_TASK BRIEF:_ Every line below between the line holding "Screenshot is 2082x1764." and the line holding "[button] (2049, 1557)", inclusive, should be repeated exactly, and all other lines omitted.

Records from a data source
========================================
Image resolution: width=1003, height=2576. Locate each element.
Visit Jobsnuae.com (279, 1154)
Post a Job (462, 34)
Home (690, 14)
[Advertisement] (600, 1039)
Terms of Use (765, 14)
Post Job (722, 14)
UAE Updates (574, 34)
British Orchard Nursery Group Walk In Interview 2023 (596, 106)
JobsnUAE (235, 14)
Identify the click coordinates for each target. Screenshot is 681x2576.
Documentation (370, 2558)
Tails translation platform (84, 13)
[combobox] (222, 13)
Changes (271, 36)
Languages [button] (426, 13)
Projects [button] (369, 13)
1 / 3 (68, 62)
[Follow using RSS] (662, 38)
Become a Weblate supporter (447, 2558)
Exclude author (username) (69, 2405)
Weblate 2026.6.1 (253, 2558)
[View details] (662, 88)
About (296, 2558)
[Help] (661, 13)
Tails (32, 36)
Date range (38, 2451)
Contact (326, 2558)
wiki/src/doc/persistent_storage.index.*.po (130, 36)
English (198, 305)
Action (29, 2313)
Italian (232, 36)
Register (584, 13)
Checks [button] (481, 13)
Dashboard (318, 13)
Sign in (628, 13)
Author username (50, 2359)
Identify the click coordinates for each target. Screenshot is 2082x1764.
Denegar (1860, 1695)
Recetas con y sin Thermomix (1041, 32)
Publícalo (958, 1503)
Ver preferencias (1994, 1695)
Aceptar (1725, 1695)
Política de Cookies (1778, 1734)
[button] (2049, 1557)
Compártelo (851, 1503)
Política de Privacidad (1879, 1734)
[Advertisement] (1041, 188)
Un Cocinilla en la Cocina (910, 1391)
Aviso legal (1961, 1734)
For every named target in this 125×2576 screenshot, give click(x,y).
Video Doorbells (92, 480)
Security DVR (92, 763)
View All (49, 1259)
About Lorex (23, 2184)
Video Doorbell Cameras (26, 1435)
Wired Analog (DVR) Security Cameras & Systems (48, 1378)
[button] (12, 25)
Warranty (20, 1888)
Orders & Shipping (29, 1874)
========================================
_COMPLETED EXERCISE:_
Identify the click coordinates for each target. Screenshot is 2082x1764.
Denegar (1860, 1695)
Recetas con y sin Thermomix (1041, 32)
Publícalo (958, 1503)
Ver preferencias (1994, 1695)
Aceptar (1725, 1695)
Política de Cookies (1778, 1734)
[button] (2049, 1557)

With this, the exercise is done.